Di fatto, tra medici di medicina generale, specialisti e pazienti, cambia la percezione dei problemi e delle ricadute sulla qualità della vita, in particolare con l’aggravarsi dei sintomi. Finché le forme di Bpco sono moderate o lievi, sostanzialmente la percezione del disagio vissuto nelle attività di vita quotidiana, lavorativa e relazionale, è ritenuta dal paziente “abbastanza impattante” e risulta allineata alla percezione del medico. Ma più le forme di Bpco peggiorano, meno i medici sono in grado di percepire il reale disagio per il malato. E le conseguenze ricadono sulla salute di quest’ultimo.
“Il gap comunicativo ha delle conseguenze dirette sulla salute del paziente – spiega
Bartolome Celli, professore di Medicina presso la Harvard Medical School di Boston e autore principale dello studio – se non c’è una comunicazione aperta tra le due figure, non ci si può davvero capire e non si possono attuare tutte quelle ‘contromisure’ necessarie per un maggior controllo della patologia. Su questo aspetto è importante lavorare per promuovere un dialogo aperto, al fine di migliorare le cure e permettere sia al paziente di affrontare meglio la sua quotidiana battaglia con la Bpco, sia alle figure sanitarie di fare il massimo per comprendere ed aiutare i pazienti”.

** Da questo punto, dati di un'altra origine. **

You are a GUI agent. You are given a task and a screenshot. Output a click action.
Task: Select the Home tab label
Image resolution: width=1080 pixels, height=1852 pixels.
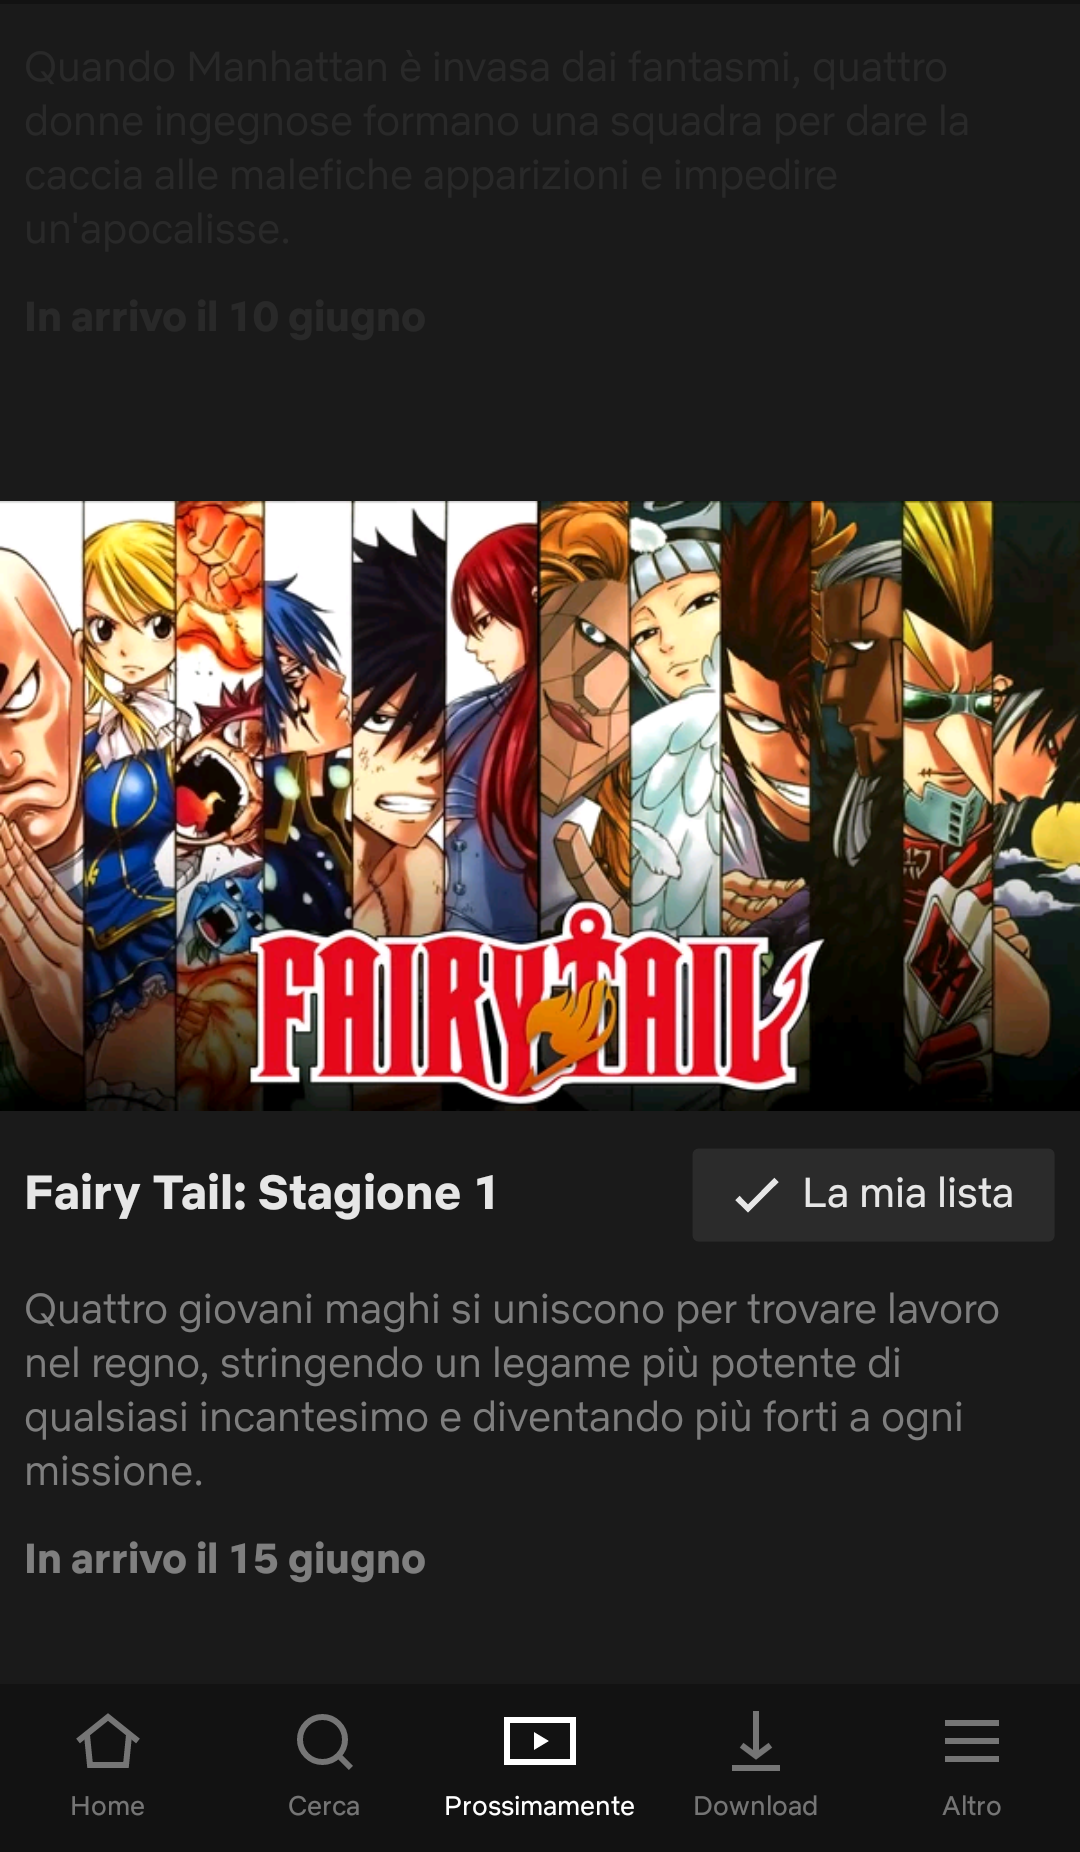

Del team di ricerca hanno fatto parte anche
Francesco Blasi dell’Università Statale Ca’ Granda di Milano,
Mina Gaga, Presidente Ees,
Dave Singh dell’Università di Manchester, Claus Vogelmeier della Philipps-Universität di Marburg e
Alvar Agustí dell’Università di Barcellona.
“Menarini, dopo una lunga e positiva esperienza italiana in ambito respiratorio, è diventata in poco tempo una solida realtà internazionale nella lotta alla Bpco – commenta
Lorenzo Melani, Direttore Medico Corporate del Gruppo Menarini – con questo progetto, Menarini vuole offrire un valore aggiunto al rapporto tra medico e paziente, nell’ottica di aiutare entrambi ad avere una comunicazione onesta e di qualità, così come profondamente insito nella nostra filosofia aziendale”.